В этом докладе среди перечисленных «неблагонадежных» произведений фигурировали главы «Кому на Руси жить хорошо», напечатанные в январской и февральской книжках журнала, т. е. «Пролог», «Поп», «Сельская ярмонка», «Пьяная ночь». Цензор отмечал, что крестьянство изображено поэтом «в незавидном положении», а участь сельского попа – «в самых мрачных и грустных красках, с его бедностью, отчуждением от общества и почти презрением со стороны окружающих» (там же, с. 86).

11 мая 1888 г. решением Московского цензурного комитета поэма Некрасова была исключена из сборника «Наши родные поэты», предназначенного для народного чтения (Центральный гос. архив Москвы, ф. 31, оп. 3, ед. хр. 2179).

Одним из первых на публикацию первой части поэмы отозвался член совета Главного управления по делам печати Ф. М. Толстой, наблюдавший за «Отечественными записками», – музыкальный критик, чьи статьи Некрасов вынужден был изредка помещать в журнале.

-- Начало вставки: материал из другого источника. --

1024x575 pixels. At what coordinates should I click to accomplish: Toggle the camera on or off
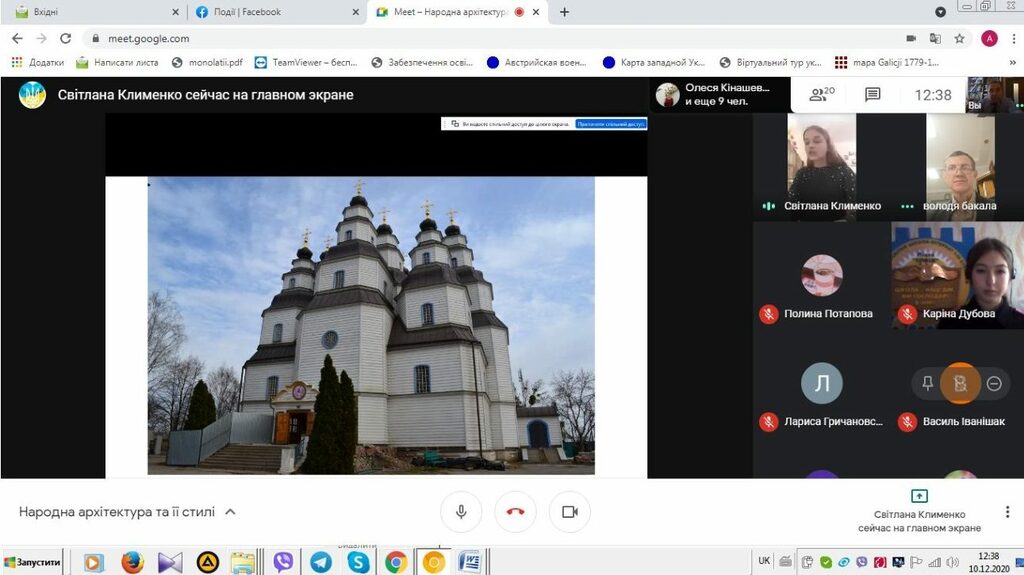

В письме от 29 января 1869 г. он, отстаивая перед Некрасовым свои собственные авторские интересы (его музыкальное обозрение, сокращенное Некрасовым, было напечатано в той же книжке журнала, где опубликованы главы из «Кому на Руси жить хорошо»), тем не менее совершенно справедливо оценил одну из характерных поэтических особенностей поэмы – многократные повторения в тексте строк ее зачина («Роман сказал: помещику, Демьян сказал: чиновнику…»). Он отметил художественно-эстетическую оправданность этих повторений и писал по этому поводу: «Усердному вычеркивателю могло бы показаться это повторение излишним, а между тем это не что иное, как усиление аккорда и развитие гармонии, т. е. прием, употребляемый во всех художественных музыкальных произведениях, что необходимо и в поэме, так как поэтическая форма, известная под названием поэмы, есть нечто среднее между музыкой и словом. В поэме сочетается гармония звуков с мыслью; и если нечуткий человек выкинет из нее хоть одну строку, то он может, и не догадываясь о том, нарушить весь гармонический строй» (ЛН, т. 51–52, с. 598). Через год Толстой снова напомнил Некрасову о его поэме и за несколько дней до публикации заключительных глав первой части («Счастливые» и «Помещик») отметил, что для него «весь интерес сосредоточен теперь на продолжении поэмы „Кому вольготно жить на Руси“» (12 февраля 1870 г. – там же, с. 604).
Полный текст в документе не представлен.